# Codegen Reliability — Implementation Log

Tracks what was built for each phase of `CODEGEN_RELIABILITY_PLAN.md`.
Update this file as each phase ships.

---

## Phase 0 — Telemetry foundation

**Status:** complete  
**Date:** 2026-05-13  
**File changed:** `shared/run_log.py`

### What was added

#### `ValidationCategory`
A `Literal` type alias for the six coarse error buckets:
`syntax`, `missing_import`, `undefined_name`, `type_mismatch`, `contract_violation`, `other`.
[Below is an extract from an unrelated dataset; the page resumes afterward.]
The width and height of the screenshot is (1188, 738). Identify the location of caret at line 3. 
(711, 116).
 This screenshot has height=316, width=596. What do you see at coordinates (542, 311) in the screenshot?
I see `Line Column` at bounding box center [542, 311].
#### `classify_error(tool, code) → ValidationCategory`
Maps a tool name + error code string to a category via a priority-ordered prefix
table. First match wins. Coverage:

| Tool | Codes → Category |
|------|-----------------|
| `ruff` | `E9`, `W6` → syntax; `F401`, `F811` → missing_import; `F821` → undefined_name |
| `pyright` | `reportMissingImports`, `reportMissingModuleSource` → missing_import; `reportUndefinedVariable` → undefined_name; `reportGeneralTypeIssues`, `reportArgumentType`, `reportReturnType` → type_mismatch |
| `tsc` | `TS1xxx` → syntax; `TS2304`, `TS2339`, `TS2551` → undefined_name; `TS2307` → missing_import; `TS2322`, `TS2345` → type_mismatch |
| `ast` | `SyntaxError` → syntax |
| any | unmatched → other |

#### `ValidationReport` dataclass
Fields: `step`, `file`, `line`, `column`, `code`, `category`, `message`, `tool`.  
Serialises via `.to_dict()`.

#### `RepairAttempt` dataclass
Fields: `step`, `file`, `attempt` (1-based), `errors_in`, `errors_out`,
`success`, `input_tokens`, `output_tokens`.  
Serialises via `.to_dict()`.

#### `StepEvent` extensions
Two new fields appended (default empty list — fully backwards-compatible):
- `validation_errors: list[ValidationReport]`
- `repair_attempts: list[RepairAttempt]`

Two new computed properties:
- `repair_success_rate → float | None` — fraction of attempts that succeeded
- `tokens_spent_on_repair → int`

`to_dict()` now emits the plan's six success metrics per step:
`validation_errors_before_repair`, `repair_attempts`, `repair_success_rate`,
`tokens_spent_on_repair`, plus full `validation_errors` and `repair_detail` arrays.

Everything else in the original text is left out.